## DOCUMENT EXTRACT:
A little bit of Tennessee in Lannahassee

Amy M. Frateo, reviewer

Lynn Navarra’s style of writing is unique and engaging. Her play, Leaving Lannahassee, combined lyrical and even poetic phrasing with a working class veneer that guided a well-directed, expert cast.

The music continued beyond the dialogue with a manic John Lewis and simmering Stephen Wagner as two abandoned patients in a rehabilitation center that is as forgotten as they were. Lewis exuded an anger that was so real as to make his presence uncomfortable to the audience. Engaging artists who can summon genuine emotion are always enjoyable and even cathartic to behold. One could see that the men’s relationship was a tense mixture of desperation and friendship thanks to his and Wagner’s powerful acting. Wagner, leaving his thunder under the surface, contributed to making their exchanges highly engrossing.

Carol Beaugard as Mercy, proprietor of the Gateway Home & Rehabilitation Center, found the brilliance and irony in her character: brilliance in her struggle to maintain her own spiritual sanity and is by-product, and the irony of her name and how she herself needs… mercy… but sometimes has none.

## SUPPLIED ENTRIES:
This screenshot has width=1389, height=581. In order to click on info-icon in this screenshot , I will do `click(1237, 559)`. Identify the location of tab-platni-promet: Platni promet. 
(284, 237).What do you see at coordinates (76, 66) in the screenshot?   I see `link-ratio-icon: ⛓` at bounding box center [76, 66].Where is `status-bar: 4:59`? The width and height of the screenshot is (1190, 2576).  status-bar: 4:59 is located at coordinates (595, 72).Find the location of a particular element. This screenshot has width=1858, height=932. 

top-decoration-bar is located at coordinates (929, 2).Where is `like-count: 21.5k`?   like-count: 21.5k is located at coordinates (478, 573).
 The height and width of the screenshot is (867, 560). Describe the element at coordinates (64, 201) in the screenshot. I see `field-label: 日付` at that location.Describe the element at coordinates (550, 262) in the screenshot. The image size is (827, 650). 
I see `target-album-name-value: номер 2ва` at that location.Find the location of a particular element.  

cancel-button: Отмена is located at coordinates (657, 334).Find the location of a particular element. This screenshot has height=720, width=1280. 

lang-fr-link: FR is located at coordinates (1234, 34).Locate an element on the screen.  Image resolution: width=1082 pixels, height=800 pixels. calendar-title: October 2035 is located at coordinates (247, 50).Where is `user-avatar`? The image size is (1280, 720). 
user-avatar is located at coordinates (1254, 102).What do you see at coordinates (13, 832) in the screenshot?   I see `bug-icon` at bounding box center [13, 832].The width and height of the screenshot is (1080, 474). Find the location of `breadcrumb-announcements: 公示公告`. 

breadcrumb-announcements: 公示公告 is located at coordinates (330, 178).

## ABOUT THIS EXERCISE:
From the play review, extract word for word the passage that begins at the words "A little bit" and ends after "exchanges highly engrossing.". The records were taken from a different source than the play review.

## EXERCISE RESPONSE:
A little bit of Tennessee in Lannahassee

Amy M. Frateo, reviewer

Lynn Navarra’s style of writing is unique and engaging. Her play, Leaving Lannahassee, combined lyrical and even poetic phrasing with a working class veneer that guided a well-directed, expert cast.

The music continued beyond the dialogue with a manic John Lewis and simmering Stephen Wagner as two abandoned patients in a rehabilitation center that is as forgotten as they were. Lewis exuded an anger that was so real as to make his presence uncomfortable to the audience. Engaging artists who can summon genuine emotion are always enjoyable and even cathartic to behold. One could see that the men’s relationship was a tense mixture of desperation and friendship thanks to his and Wagner’s powerful acting. Wagner, leaving his thunder under the surface, contributed to making their exchanges highly engrossing.